The off-line computing system is also used for executing off-line prediction computing tasks by combining the first data and the stored data to be detected to obtain a prediction result;

wherein the first data includes at least one of:

the online computing system is further configured to obtain the prediction result from the offline computing system in response to the prediction request through a fourth data transfer operation authorized by the publishing system in response to a real-time prediction request.

10. The machine learning system of any of claims 1-9 wherein,

The sub-computing system is also used for carrying out backup processing on the stored original data to obtain backup data so as to

And when the original data has errors, recovering according to the backup data.

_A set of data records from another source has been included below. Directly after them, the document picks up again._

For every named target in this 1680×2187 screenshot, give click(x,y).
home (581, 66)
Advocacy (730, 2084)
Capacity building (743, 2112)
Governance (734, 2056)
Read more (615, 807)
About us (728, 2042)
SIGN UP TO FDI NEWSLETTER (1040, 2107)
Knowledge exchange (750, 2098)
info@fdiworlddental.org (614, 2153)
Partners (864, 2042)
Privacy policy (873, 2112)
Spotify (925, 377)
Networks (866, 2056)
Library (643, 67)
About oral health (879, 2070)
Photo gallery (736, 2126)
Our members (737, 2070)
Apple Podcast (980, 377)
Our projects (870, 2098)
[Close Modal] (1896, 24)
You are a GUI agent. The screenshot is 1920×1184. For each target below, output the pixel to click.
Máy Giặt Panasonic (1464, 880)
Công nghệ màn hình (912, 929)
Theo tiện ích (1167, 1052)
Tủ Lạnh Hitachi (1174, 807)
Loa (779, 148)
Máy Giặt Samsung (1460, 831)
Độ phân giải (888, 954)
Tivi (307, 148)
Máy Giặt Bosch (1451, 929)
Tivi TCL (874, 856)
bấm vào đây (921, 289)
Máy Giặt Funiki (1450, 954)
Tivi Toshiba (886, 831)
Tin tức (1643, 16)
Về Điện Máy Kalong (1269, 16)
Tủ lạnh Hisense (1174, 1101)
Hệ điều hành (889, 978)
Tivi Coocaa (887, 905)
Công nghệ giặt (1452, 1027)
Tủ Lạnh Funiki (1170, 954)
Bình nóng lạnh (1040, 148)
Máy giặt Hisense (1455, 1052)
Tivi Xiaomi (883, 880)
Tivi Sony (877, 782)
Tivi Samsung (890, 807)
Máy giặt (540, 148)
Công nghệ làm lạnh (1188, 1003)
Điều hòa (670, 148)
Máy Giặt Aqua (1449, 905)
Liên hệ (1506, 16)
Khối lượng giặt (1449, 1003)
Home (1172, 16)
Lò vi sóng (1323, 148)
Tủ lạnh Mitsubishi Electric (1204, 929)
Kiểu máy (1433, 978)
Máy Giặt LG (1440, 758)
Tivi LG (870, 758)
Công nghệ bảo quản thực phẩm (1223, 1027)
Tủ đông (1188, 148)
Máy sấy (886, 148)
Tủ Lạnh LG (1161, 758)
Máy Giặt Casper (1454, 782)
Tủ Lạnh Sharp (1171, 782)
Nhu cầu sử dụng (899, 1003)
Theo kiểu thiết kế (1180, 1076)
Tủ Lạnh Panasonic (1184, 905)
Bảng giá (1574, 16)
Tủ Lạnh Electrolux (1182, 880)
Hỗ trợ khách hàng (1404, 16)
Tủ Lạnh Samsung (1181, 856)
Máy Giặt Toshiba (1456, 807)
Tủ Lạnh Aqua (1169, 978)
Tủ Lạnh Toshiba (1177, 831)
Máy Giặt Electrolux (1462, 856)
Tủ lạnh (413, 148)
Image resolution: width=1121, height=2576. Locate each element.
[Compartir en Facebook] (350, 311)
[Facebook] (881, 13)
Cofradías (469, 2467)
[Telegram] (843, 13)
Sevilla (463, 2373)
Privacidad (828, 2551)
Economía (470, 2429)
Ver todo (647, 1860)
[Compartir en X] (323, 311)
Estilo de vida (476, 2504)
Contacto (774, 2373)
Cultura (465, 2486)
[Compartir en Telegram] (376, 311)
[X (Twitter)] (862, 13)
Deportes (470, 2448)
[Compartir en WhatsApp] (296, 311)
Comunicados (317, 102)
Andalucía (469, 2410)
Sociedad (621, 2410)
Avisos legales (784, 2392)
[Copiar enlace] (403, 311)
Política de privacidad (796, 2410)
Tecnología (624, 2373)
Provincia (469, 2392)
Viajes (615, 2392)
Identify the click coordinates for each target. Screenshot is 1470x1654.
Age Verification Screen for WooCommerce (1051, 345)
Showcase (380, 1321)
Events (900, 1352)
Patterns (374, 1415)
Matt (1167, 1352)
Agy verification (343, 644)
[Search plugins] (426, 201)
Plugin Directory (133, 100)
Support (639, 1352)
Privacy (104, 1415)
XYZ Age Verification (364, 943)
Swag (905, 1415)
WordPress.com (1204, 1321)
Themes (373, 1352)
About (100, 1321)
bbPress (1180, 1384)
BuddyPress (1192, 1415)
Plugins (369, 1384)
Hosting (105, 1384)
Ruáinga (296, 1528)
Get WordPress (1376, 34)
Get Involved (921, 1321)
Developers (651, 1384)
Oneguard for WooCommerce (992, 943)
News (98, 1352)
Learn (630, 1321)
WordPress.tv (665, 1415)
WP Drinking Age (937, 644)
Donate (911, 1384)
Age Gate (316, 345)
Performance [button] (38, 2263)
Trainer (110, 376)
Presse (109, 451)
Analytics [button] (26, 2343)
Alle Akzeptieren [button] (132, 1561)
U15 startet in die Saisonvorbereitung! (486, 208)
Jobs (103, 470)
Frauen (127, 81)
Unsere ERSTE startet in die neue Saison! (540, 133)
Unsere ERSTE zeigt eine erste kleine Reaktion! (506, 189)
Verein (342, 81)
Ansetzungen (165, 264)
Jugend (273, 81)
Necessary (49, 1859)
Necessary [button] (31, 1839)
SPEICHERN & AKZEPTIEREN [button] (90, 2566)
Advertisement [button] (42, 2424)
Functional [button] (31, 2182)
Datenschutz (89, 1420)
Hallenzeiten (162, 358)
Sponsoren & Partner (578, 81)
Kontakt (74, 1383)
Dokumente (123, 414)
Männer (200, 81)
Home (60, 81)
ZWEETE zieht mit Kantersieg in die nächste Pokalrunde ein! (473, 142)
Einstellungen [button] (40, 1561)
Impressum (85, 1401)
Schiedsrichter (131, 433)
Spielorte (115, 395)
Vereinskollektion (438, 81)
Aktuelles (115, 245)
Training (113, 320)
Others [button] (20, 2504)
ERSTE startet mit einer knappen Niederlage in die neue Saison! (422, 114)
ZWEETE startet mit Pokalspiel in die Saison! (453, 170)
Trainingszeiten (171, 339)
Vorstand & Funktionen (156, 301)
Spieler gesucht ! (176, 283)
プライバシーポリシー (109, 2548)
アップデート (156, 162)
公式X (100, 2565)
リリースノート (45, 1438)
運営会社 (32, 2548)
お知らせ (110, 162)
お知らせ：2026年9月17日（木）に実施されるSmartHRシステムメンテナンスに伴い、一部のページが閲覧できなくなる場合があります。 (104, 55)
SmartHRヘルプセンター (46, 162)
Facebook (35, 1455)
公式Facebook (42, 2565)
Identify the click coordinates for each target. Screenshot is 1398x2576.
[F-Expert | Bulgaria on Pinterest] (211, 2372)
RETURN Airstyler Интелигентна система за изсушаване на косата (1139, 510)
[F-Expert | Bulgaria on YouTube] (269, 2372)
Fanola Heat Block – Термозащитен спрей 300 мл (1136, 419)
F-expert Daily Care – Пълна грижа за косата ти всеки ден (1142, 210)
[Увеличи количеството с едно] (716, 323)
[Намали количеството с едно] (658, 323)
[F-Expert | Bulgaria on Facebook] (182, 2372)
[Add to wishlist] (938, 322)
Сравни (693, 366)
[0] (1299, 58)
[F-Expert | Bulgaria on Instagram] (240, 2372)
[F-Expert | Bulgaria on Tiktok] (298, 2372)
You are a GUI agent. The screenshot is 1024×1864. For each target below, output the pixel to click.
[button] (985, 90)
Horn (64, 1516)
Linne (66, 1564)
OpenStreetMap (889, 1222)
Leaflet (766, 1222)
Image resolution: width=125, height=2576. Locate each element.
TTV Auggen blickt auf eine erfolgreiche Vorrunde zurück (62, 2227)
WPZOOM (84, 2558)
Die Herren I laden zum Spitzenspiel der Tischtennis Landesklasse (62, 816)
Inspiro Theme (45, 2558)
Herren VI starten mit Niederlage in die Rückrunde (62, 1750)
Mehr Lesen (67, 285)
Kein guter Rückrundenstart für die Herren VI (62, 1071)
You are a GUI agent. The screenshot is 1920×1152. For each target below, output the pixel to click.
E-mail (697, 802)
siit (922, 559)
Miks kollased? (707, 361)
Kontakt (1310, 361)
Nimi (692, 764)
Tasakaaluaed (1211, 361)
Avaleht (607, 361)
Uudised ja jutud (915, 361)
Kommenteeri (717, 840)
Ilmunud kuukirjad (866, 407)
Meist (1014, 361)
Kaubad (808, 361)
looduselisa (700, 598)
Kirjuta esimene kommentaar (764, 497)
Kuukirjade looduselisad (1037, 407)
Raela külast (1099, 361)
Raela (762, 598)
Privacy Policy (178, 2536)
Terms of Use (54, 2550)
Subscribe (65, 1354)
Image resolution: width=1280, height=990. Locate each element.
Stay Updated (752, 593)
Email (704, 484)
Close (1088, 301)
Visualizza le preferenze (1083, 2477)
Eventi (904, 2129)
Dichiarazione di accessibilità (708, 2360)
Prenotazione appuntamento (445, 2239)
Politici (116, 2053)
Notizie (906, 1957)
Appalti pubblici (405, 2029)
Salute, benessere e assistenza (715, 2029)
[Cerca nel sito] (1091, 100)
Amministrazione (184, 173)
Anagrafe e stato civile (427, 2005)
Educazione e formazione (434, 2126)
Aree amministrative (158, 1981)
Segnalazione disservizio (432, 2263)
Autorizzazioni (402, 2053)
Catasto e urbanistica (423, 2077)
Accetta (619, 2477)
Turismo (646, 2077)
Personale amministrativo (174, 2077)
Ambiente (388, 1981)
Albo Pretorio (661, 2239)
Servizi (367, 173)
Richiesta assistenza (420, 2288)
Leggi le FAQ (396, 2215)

11. The machine learning system of any of claims 1-9 wherein,

The sub-computing system is also used for performing audit processing on the set data in the stored data to obtain an audit log comprising data access operations executed on the set data so as to

12. A machine learning method, characterized by being applied to a plurality of sub-computing systems isolated from each other and corresponding to different processing phases of a machine learning model;

the machine learning method includes:

receiving a data transfer request between any two sub-computing systems;

Performing at least one of the following: when the type of the data to be transferred corresponding to the data transfer request accords with the type of the allowable transfer, determining that the data transfer request meets the security condition, wherein the type of the allowable transfer comprises a result of a computing task; when the data transfer time of the data transfer request accords with a time interval allowing data transfer, determining that the data transfer request meets the safety condition; when the data transfer direction of the data transfer request accords with a set transfer direction, determining that the data transfer request meets the safety condition;

when the data transfer request is detected to meet the security condition of cross-system data transfer, opening data transfer permission to a sub-computing system corresponding to the data transfer request, so that the sub-computing system corresponding to the data transfer request performs data transfer according to the data transfer permission;

wherein,

The plurality of sub-computing systems are used for executing computing tasks in corresponding processing stages according to the stored data, wherein the plurality of sub-computing systems comprise an offline computing system, a near-line computing system and an online computing system; the offline computing system is used for executing offline training computing tasks of the machine learning model according to the stored historical data; the near line computing system is used for executing near line training computing tasks according to real-time data; the online computing system is used for responding to real-time prediction requests, executing online prediction computing tasks of the machine learning model and responding to the prediction requests based on obtained prediction results.

13. An electronic device, comprising:

A memory for storing executable instructions;

A processor configured to implement the machine learning method of claim 12 when executing the executable instructions stored in the memory.

14. A computer readable storage medium storing executable instructions for implementing the machine learning method of claim 12 when executed by a processor.

15. A computer program product comprising computer instructions or a computer program which, when executed by a processor, implements the machine learning method of claim 12.